:: Records supplied
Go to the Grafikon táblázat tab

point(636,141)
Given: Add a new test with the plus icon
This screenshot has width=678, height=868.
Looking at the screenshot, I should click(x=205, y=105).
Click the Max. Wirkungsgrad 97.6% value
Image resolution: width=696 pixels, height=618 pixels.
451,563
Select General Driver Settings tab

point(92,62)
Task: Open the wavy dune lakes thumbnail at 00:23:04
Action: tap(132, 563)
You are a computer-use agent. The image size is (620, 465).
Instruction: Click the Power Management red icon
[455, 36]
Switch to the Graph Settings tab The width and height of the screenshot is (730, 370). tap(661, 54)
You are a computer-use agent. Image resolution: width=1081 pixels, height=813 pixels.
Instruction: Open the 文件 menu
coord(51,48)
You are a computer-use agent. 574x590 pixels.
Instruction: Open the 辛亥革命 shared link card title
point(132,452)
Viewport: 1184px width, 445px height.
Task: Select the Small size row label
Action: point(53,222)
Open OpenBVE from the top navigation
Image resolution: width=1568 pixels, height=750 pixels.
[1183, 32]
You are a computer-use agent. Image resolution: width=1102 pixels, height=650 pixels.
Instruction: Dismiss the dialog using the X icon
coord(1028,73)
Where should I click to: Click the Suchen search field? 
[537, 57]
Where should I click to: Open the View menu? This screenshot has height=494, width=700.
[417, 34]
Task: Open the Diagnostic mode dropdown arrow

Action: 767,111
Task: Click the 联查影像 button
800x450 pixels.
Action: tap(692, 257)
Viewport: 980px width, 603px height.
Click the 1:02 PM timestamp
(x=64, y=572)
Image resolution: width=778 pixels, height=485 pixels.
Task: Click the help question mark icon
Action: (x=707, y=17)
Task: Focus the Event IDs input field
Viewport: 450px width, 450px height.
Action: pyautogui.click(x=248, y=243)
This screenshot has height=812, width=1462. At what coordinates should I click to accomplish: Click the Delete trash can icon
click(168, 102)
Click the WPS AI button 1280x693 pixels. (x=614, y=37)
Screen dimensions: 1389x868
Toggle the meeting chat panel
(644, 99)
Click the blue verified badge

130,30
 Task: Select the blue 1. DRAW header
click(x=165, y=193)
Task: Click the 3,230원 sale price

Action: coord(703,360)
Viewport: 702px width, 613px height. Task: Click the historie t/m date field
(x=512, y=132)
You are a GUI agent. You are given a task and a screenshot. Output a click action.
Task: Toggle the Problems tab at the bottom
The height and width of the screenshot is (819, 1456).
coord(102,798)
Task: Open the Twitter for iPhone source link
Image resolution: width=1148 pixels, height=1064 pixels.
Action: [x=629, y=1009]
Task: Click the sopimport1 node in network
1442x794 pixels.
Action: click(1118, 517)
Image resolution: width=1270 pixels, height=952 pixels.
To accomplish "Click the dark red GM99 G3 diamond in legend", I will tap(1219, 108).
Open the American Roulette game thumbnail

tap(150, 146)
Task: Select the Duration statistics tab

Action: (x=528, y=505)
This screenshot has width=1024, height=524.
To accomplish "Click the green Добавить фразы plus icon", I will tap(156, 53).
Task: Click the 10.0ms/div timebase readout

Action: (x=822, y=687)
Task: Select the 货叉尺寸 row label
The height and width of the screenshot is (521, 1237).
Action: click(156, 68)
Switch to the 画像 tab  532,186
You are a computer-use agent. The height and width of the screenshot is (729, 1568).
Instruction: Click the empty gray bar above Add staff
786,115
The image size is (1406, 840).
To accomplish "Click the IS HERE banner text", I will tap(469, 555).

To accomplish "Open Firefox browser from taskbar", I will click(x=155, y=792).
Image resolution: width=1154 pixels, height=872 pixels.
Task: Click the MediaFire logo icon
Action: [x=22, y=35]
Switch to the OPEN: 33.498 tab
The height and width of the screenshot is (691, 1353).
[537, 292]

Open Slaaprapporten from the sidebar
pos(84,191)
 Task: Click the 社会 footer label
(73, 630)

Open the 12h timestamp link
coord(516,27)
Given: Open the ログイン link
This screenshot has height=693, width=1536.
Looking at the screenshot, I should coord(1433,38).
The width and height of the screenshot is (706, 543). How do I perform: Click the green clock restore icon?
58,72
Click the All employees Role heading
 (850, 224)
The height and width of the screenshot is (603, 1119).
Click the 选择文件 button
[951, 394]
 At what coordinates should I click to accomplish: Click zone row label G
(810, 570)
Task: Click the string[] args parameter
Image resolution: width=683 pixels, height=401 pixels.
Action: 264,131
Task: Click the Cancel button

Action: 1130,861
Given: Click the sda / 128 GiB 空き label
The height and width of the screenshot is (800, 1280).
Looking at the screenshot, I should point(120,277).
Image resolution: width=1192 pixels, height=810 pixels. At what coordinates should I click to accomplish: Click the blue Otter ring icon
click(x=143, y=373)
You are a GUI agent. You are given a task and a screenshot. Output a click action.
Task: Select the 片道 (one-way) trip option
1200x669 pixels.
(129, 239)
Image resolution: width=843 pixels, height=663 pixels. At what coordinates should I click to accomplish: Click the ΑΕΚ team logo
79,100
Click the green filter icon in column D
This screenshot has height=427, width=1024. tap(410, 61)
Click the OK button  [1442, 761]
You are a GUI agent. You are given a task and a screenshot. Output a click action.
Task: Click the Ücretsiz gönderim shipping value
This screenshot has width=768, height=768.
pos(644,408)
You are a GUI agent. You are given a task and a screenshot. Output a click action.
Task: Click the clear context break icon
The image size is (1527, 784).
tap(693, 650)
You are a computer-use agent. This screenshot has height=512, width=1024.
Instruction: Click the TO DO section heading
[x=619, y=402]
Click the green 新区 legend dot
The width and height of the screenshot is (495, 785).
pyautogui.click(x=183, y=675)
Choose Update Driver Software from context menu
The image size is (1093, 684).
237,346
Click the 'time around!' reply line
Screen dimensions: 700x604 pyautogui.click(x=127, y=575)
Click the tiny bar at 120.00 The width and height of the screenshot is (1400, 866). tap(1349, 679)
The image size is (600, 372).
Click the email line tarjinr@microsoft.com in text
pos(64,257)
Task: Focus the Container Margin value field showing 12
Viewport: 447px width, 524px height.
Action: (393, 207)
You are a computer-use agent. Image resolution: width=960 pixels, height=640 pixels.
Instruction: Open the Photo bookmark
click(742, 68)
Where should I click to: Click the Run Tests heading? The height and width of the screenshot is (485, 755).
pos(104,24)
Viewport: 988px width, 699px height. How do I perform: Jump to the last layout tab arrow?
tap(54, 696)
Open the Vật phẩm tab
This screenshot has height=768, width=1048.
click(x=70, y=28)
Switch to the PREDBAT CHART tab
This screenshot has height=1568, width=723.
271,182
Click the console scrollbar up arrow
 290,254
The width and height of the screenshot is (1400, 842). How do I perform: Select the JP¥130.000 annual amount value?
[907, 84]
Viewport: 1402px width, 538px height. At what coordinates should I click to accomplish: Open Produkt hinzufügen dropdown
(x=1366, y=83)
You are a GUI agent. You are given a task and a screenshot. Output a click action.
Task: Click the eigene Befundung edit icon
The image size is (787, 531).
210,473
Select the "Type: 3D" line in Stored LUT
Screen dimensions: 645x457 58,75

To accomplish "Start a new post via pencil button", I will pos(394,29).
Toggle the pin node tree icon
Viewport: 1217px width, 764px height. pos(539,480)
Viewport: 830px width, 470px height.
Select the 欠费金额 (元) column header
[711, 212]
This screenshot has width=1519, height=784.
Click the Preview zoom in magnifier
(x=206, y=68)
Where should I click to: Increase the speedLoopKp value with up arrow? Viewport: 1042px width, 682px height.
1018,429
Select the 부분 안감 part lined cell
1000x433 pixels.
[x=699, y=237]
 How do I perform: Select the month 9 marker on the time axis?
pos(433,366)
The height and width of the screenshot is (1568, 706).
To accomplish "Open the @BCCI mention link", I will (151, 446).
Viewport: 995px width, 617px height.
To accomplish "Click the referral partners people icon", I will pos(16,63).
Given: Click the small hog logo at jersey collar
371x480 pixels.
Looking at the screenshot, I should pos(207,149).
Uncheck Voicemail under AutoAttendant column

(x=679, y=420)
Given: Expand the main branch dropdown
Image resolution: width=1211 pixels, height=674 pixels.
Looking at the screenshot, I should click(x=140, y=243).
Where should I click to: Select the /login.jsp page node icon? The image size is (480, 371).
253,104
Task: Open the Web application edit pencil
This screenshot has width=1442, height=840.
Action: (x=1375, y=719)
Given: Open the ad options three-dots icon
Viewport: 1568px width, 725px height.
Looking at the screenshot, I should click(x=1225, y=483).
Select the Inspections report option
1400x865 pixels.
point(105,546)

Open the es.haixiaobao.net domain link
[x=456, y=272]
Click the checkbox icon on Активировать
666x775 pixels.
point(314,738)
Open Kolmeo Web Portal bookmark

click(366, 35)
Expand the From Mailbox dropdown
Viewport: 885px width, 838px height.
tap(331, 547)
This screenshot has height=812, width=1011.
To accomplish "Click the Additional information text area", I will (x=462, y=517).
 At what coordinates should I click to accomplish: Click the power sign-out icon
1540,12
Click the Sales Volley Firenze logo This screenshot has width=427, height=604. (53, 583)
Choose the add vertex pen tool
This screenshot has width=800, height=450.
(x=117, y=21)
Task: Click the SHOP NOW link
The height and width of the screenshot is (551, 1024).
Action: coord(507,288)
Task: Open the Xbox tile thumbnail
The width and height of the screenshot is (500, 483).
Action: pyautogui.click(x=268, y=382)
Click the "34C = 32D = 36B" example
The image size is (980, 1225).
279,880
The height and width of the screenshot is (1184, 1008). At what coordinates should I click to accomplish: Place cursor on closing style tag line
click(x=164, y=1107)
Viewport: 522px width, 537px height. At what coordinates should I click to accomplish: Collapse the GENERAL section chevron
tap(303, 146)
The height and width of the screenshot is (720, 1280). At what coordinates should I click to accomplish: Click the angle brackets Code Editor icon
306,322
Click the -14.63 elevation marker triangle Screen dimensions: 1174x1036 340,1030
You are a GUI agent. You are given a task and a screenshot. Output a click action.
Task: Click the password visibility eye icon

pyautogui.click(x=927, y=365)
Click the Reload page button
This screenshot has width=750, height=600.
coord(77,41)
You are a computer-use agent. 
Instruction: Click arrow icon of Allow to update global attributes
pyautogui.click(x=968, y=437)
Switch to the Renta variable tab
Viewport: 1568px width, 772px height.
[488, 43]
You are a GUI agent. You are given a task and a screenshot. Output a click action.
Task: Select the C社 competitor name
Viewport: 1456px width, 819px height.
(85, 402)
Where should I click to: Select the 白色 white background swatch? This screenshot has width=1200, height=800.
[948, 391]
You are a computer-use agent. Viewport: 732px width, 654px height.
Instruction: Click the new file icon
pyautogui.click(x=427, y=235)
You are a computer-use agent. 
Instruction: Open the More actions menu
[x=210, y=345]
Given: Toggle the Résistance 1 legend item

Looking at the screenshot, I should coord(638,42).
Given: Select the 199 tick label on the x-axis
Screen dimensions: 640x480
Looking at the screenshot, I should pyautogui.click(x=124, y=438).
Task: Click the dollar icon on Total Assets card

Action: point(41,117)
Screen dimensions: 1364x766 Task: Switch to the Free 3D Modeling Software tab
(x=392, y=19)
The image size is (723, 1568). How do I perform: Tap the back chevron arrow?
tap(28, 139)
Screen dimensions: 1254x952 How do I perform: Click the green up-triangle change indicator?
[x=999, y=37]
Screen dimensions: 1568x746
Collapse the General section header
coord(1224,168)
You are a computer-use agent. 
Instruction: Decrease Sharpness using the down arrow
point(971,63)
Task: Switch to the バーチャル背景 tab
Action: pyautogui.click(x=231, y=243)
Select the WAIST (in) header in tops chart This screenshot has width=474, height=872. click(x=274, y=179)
::::
■ **What is needed**:
Using the data above, repeat exactly the lines that begin at the line with "Image resolution: width=1568" and end at the line with "This screenshot has width=1024, height=524.", both ends included.

■ **Answer to this problem**:
Image resolution: width=1568 pixels, height=750 pixels.
[1183, 32]
You are a computer-use agent. Image resolution: width=1102 pixels, height=650 pixels.
Instruction: Dismiss the dialog using the X icon
coord(1028,73)
Where should I click to: Click the Suchen search field? 
[537, 57]
Where should I click to: Open the View menu? This screenshot has height=494, width=700.
[417, 34]
Task: Open the Diagnostic mode dropdown arrow

Action: 767,111
Task: Click the 联查影像 button
800x450 pixels.
Action: tap(692, 257)
Viewport: 980px width, 603px height.
Click the 1:02 PM timestamp
(x=64, y=572)
Image resolution: width=778 pixels, height=485 pixels.
Task: Click the help question mark icon
Action: (x=707, y=17)
Task: Focus the Event IDs input field
Viewport: 450px width, 450px height.
Action: pyautogui.click(x=248, y=243)
This screenshot has height=812, width=1462. At what coordinates should I click to accomplish: Click the Delete trash can icon
click(168, 102)
Click the WPS AI button 1280x693 pixels. (x=614, y=37)
Screen dimensions: 1389x868
Toggle the meeting chat panel
(644, 99)
Click the blue verified badge

130,30
 Task: Select the blue 1. DRAW header
click(x=165, y=193)
Task: Click the 3,230원 sale price

Action: coord(703,360)
Viewport: 702px width, 613px height. Task: Click the historie t/m date field
(x=512, y=132)
You are a GUI agent. You are given a task and a screenshot. Output a click action.
Task: Toggle the Problems tab at the bottom
The height and width of the screenshot is (819, 1456).
coord(102,798)
Task: Open the Twitter for iPhone source link
Image resolution: width=1148 pixels, height=1064 pixels.
Action: [x=629, y=1009]
Task: Click the sopimport1 node in network
1442x794 pixels.
Action: click(1118, 517)
Image resolution: width=1270 pixels, height=952 pixels.
To accomplish "Click the dark red GM99 G3 diamond in legend", I will tap(1219, 108).
Open the American Roulette game thumbnail

tap(150, 146)
Task: Select the Duration statistics tab

Action: (x=528, y=505)
This screenshot has width=1024, height=524.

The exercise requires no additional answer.